Die Strategie wird wie folgt umgesetzt. Zum Ende jedes Quartals werden die größten 1000 Aktien nach Volatilität ihrer Renditen über die letzten 36 Monate gerankt und in zwei Gruppen (je 500 Werte) unterteilt. Für die Gruppe der Aktien mit niedriger Volatilität erfolgt anschließend ein Ranking nach Momentum (12-1) sowie Netto-Auszahlungsquote. Letztere berechnet sich aus der Dividendenrendite und der Veränderung der Anzahl ausstehender Aktien (aktuelle Anzahl vs. 24-Monats-Durchschnitt). Die beiden Ranking-Werte (1-500) für Momentum und Auszahlungsquote werden nun einfach gemittelt. Anschließend lassen sich daraus die Top 100 Aktien für das Portfolio im nächsten Quartal ermitteln, in die gleichgewichtet investiert wird.

 

konservative Investmentformel Faktoren Portfolio Schema
Die Grafik zeigt den Selektionsprozess für das konservative und spekulative Portfolio. NPY = Netto-Auszahlungsquote. Quelle: van Vliet, P. / Blitz, D. (2018)

 

In der Studie wird neben dem konservativen auch das umgekehrte, spekulative Portfolio berechnet. Hier werden aus den 500 Aktien mit der höchsten Volatilität die 100 mit dem schlechtesten durchschnittlichen Ranking aus Momentum und Auszahlungsquote selektiert. Für alle untersuchten Regionen weltweit zeigt demgegenüber das konservative Portfolio ein erheblich niedrigeres Risiko bei zugleich deutlich höheren Renditen. Die Renditedifferenzen betragen 12,8% pro Jahr in den USA, 14,2% in Europa, 17,2% in Emerging Markets und 8,8% in Japan. Dies verdeutlicht das hohe, globale Potenzial des faktorbasierten Investierens. Das dauerhaft niedrigere Risiko des konservativen Portfolios verdeutlicht zudem, dass die historische Volatilität ein guter Indikator für das künftige Risiko ist.

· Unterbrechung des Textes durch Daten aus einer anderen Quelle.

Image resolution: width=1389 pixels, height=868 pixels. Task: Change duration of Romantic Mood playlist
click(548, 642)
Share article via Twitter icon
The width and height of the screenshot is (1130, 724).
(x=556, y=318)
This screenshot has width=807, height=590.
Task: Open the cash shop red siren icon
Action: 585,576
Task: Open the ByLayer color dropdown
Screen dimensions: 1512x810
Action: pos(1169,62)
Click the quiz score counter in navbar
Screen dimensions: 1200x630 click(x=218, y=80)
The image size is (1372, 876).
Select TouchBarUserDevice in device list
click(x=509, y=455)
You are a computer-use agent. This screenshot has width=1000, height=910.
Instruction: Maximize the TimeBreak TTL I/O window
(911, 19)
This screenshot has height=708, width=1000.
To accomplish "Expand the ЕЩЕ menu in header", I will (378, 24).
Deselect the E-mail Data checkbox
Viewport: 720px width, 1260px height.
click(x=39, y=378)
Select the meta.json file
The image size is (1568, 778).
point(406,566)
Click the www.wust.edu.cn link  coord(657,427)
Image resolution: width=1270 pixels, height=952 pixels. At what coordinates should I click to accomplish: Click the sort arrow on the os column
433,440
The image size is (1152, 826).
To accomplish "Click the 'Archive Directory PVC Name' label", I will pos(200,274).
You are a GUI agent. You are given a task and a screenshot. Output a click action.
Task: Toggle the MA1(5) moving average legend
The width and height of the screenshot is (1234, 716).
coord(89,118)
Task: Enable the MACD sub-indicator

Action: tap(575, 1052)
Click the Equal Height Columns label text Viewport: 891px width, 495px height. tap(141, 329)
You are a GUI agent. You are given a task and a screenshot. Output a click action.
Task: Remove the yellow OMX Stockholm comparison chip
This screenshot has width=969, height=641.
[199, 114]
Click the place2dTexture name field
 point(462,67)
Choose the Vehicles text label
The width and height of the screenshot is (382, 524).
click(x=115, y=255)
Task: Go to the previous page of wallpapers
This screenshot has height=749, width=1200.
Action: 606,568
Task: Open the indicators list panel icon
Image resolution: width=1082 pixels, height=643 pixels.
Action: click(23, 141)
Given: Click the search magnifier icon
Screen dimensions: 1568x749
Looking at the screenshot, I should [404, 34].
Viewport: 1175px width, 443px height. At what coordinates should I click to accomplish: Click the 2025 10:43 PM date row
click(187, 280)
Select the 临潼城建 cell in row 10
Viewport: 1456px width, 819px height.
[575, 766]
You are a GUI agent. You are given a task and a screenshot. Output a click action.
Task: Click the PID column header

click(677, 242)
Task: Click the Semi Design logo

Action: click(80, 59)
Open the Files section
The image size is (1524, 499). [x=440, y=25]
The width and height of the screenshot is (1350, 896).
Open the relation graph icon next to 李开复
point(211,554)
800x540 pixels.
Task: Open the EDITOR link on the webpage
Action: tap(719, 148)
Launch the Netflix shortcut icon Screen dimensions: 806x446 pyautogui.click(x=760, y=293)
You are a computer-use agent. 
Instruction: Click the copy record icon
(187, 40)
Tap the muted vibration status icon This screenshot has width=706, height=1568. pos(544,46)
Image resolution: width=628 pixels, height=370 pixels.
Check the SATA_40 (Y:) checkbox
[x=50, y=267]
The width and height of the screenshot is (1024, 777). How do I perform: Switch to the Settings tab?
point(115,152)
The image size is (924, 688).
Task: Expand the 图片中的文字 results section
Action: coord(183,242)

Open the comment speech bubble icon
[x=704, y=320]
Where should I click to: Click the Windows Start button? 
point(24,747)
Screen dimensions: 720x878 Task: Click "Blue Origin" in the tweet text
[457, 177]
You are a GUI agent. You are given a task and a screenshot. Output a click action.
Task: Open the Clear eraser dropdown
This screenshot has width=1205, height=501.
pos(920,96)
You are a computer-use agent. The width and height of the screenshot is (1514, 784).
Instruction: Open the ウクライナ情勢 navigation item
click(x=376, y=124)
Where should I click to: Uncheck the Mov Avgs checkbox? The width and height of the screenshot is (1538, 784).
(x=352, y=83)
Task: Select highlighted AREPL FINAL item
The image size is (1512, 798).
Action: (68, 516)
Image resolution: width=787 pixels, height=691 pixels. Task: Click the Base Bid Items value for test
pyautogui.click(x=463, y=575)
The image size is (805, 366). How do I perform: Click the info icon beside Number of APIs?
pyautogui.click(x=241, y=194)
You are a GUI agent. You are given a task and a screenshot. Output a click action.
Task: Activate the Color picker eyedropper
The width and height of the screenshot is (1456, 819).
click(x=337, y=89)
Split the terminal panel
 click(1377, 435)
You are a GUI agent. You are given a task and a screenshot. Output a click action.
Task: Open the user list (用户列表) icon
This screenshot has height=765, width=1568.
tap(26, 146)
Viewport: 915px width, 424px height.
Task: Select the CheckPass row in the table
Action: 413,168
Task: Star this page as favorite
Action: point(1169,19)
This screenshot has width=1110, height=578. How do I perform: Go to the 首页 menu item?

Die Autoren zeigen, dass ihre einfache Methodik die wichtigsten Faktorprämien am Markt abgreift, ohne dass komplizierte Modelle oder schwer zugängliche Daten notwendig sind. Tatsächlich sind zur Umsetzung lediglich Kurs- und Dividendendaten notwendig, sodass auf jegliche Buchhaltungs- und Bilanzkennzahlen verzichtet werden kann. Dies ermöglicht auch umfangreiche Rückrechnungen und Robustheit-Tests. Für US Large Caps (Top 1000) berechnen die Forscher beispielsweise eine jährliche Rendite von 15,1 Prozent im Zeitraum 1929-2016. Dieses Ergebnis ist besser als alle Kombinationen der Fama/French-Faktoren Size, Quality, Value und Momentum. Ein Test der nächstkleineren 1000 Aktien (US Midcaps) im Zeitraum 1970-2016 zeigt ähnliche Ergebnisse mit etwas höheren Renditen bei potenziell höheren Transaktionskosten. Für Europa und Japan (Zeitraum 1986-2016) sowie die Emerging Markets (1991-2016) werden für die jeweiligen Top-1000-Aktien ähnliche Resultate erzielt.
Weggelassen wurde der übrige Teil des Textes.